In the case of $/JPY, three factors drive our forecast change:
  • We expect Japan’s trade balance to improve as supply-chain disruptions continue to fade. When we looked at the empirical links between the Yen and Japanese BBoP flows in the 2009 Foreign Exchange Market, we found that the trade flows were important drivers of the Yen. Thus, the improvement in the Japanese trade position is likely to be positive for the Yen. 
  • Our examination of Japanese portfolio flows shows stronger than usual inflows relative to history. This suggests that the earthquake has changed Japanese appetite for foreign assets.

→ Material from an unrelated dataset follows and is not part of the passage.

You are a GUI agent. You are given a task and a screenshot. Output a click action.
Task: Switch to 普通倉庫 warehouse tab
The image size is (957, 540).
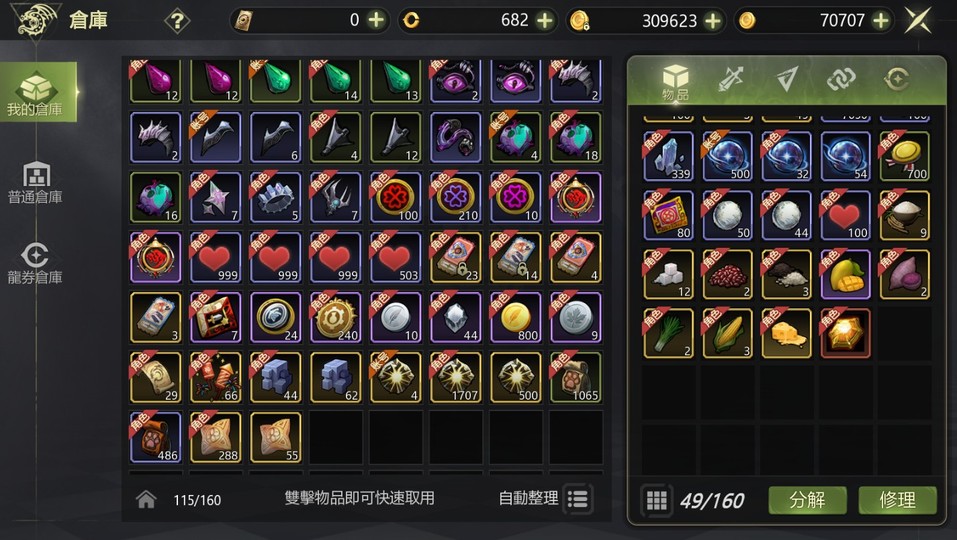[x=35, y=182]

On the assumption that a small proportion of these flows are unhedged, this does point to Yen strength. Less appetite for foreign bonds/repatriation could be a reflection of the need to keep funds at home for the rebuilding effort; therefore, outflows are only likely to increase again once the rebuilding effort is complete. Again, we see this as JPY-positive on our forecast horizon. 
  • Lastly, a key element of our global forecast changes is the downward revision in our US 10-year Treasury yield forecast, which brings our forecasts for December 2011 and December 2012 to 3.00% and 3.50% from 3.75% and 4.25% previously. We see this as reinforcing our Dollar-bearish bias, also in line with this forecast change. Of course, it is also the case that—as part of all this—the probability of intervention has increased, as highlighted this week by Japan’s first intervention since March. However, the fact that the intervention was unilateral and found little policy support among the G-7 suggests to us that it will not be sufficient to reverse the $/JPY down trend. Fiona Lake has discussed the JPY dynamics in detail in a Global Markets Daily this week.
With respect to our EUR/CHF forecast, we have argued extensively for CHF appreciation but the recent rally has gone beyond our original
expectations. Given the significant appreciation pressures, we recognize the potential for the CHF to rally further in the near term to 1.05. And, of course, if Euro-zone tensions escalate further, parity should not be excluded. This is, however, not our baseline view. Ultimately, we think that European policymakers will take needed policy steps to meaningfully reduce the Euro-zone risk premium weighing on the EUR. As a result, we see the risk premium that weighs on EUR/CHF fading somewhat on a one-year horizon. This will allow EUR/CHF to head somewhat closer towards its ‘fair value’, which our GSDEER model currently puts at 1.44.

Elsewhere, our forecast revisions reflect a combination of weaker growth and a marking-to-market. Notable changes are for the TRY, which we revise weaker on a 12-month horizon ($/TRY from 1.55 to 1.63), reflecting the results of the newly introduced monetary easing by the CBRT.
In Latam, the notable forecast change is for the MXN, which we revise weaker on a 12-month horizon ($/MXN to 11.90 from 11.50) on the back of our downgrading of Mexico’s growth from 4.4% to 4.1% this year and from 4.5% to 3.9% in 2012.

Finally, in non-Japan Asia, our forecast changes generally reflect a marking-to-market in the near term. The exception is India, where we are upgrading our forecast to 44.00, 43.70, 43.00 in 3, 6 and 12 months from 46.00, 46.20 and 47.00 previously, on a more favourable balance of payments, and in particular a pick-up in FDI inflows.